● **WHAT TO WORK ON**: Copy out every line of the records where the string "agent" occurs.

● **RECORDS FOR THE EXERCISE**:
* * * * * * *

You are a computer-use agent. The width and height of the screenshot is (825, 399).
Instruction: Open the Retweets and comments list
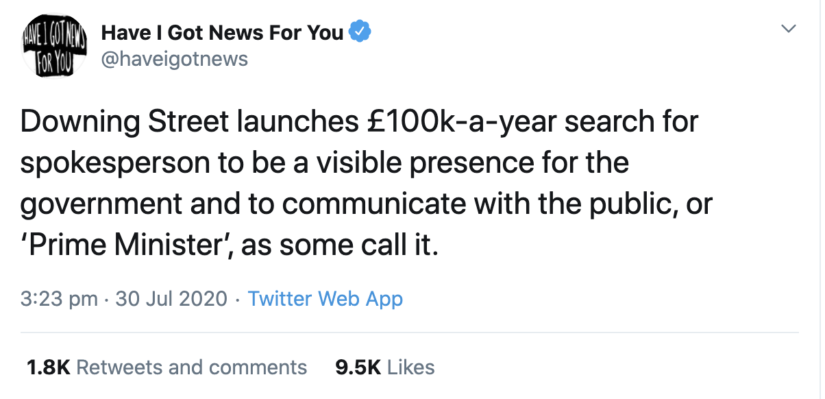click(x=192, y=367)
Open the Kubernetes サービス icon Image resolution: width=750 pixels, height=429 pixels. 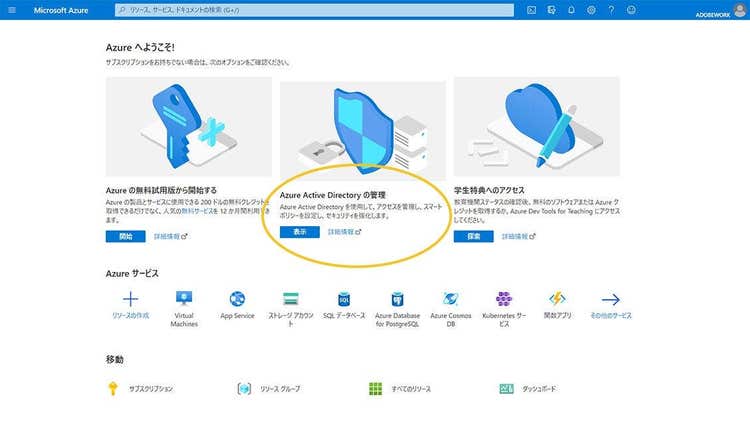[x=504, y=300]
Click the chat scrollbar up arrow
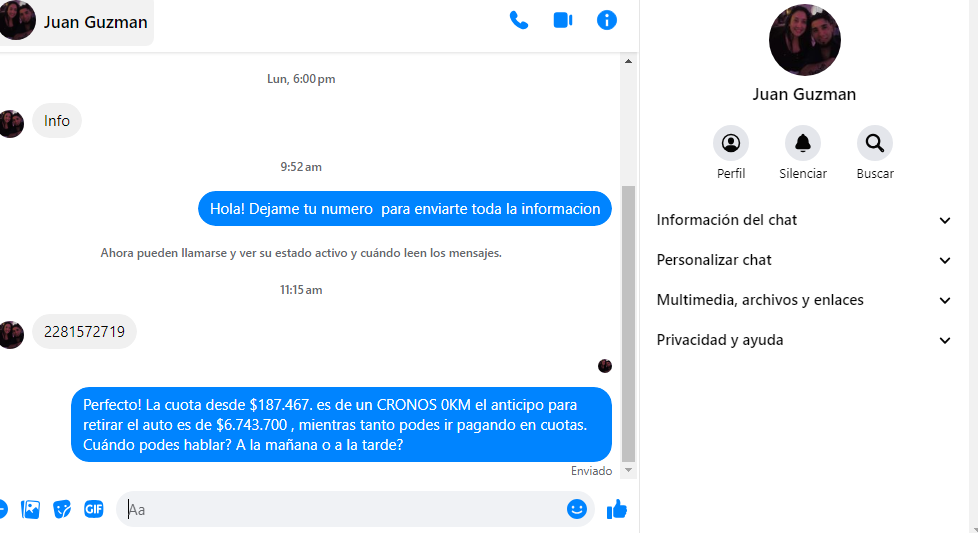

* * * * * * *

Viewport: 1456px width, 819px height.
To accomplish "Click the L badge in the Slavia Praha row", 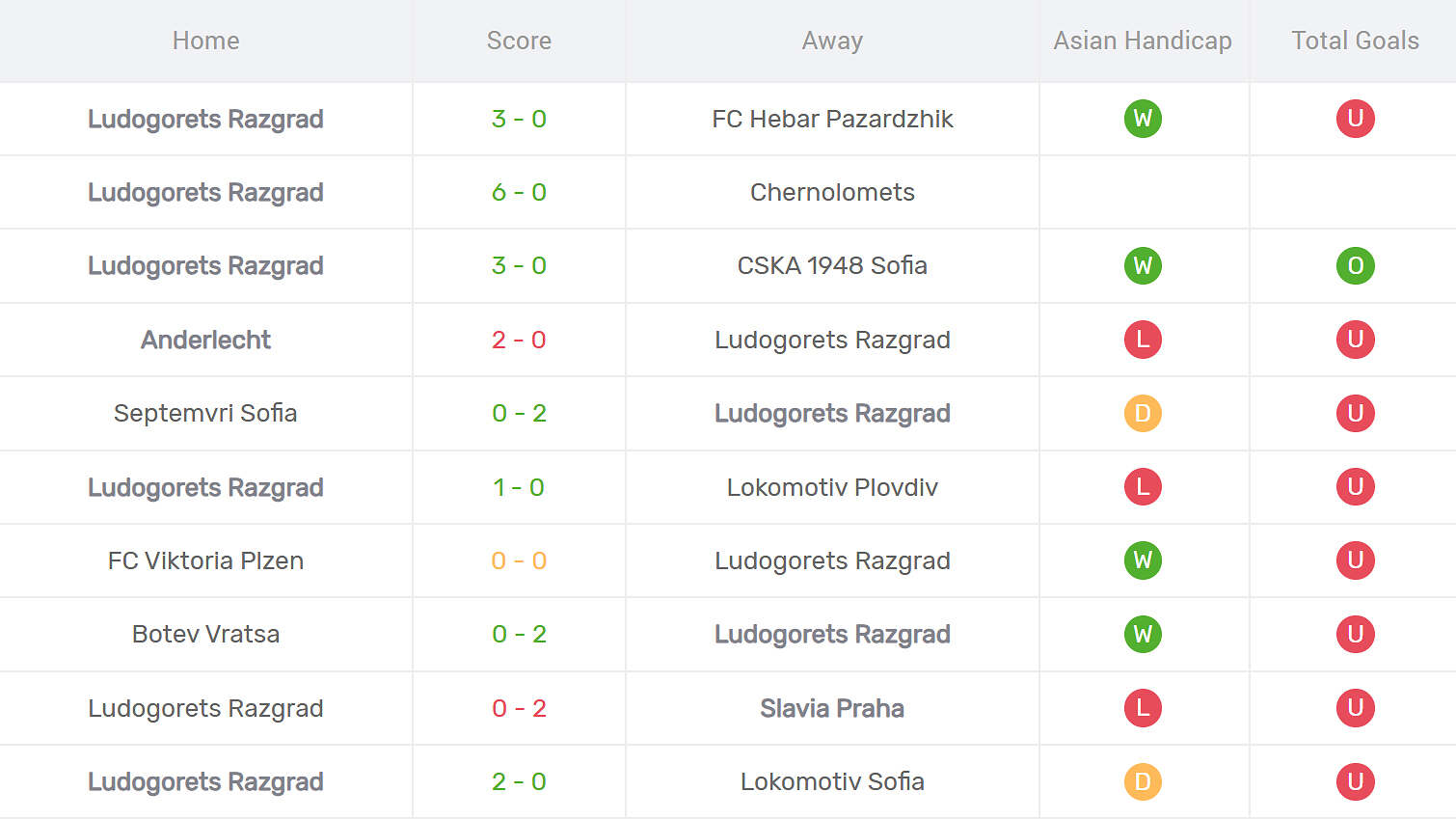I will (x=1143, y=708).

* * * * * * *

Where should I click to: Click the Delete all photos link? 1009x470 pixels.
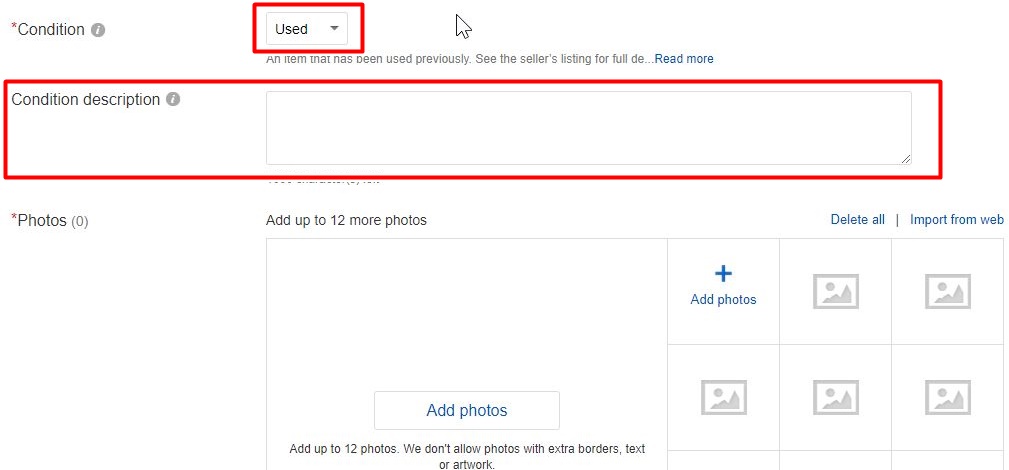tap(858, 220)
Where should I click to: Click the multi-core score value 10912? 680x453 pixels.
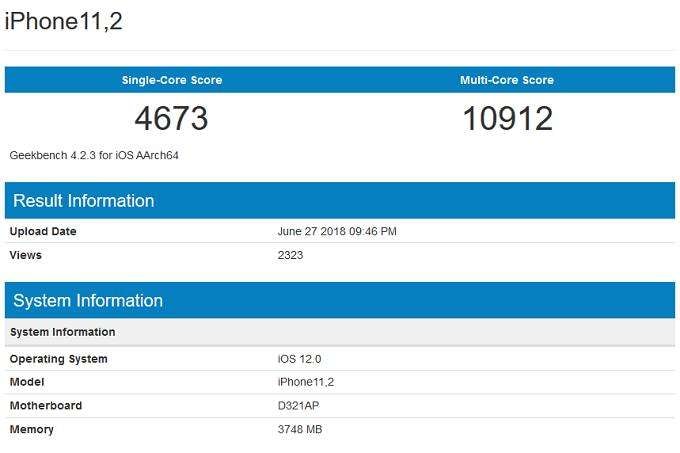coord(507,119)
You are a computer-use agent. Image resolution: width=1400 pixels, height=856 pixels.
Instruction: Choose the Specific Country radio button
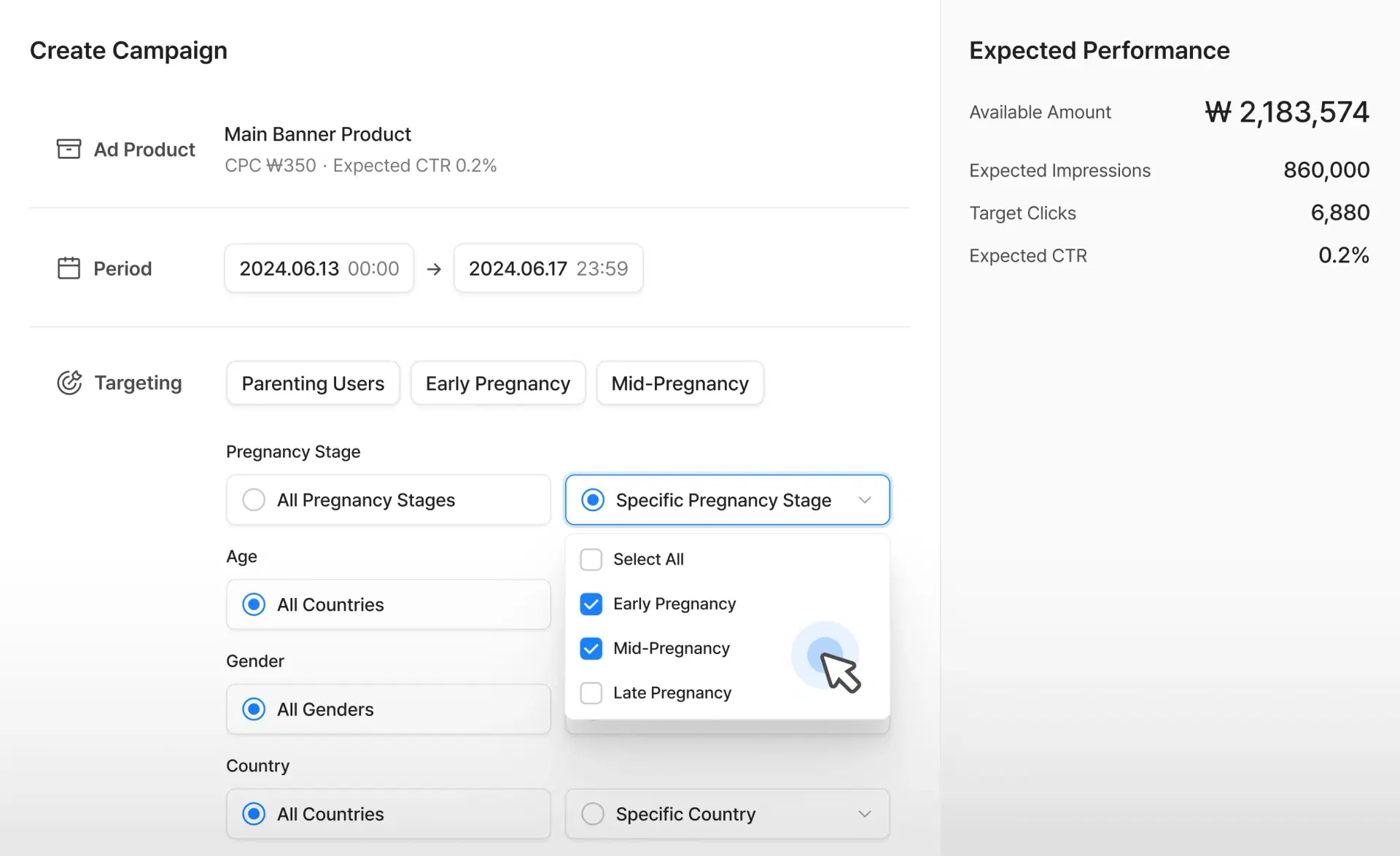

* * * * * * *

● **TASK RESPONSE**:
You are a computer-use agent. The width and height of the screenshot is (825, 399).
You are a computer-use agent. Image resolution: width=1400 pixels, height=856 pixels.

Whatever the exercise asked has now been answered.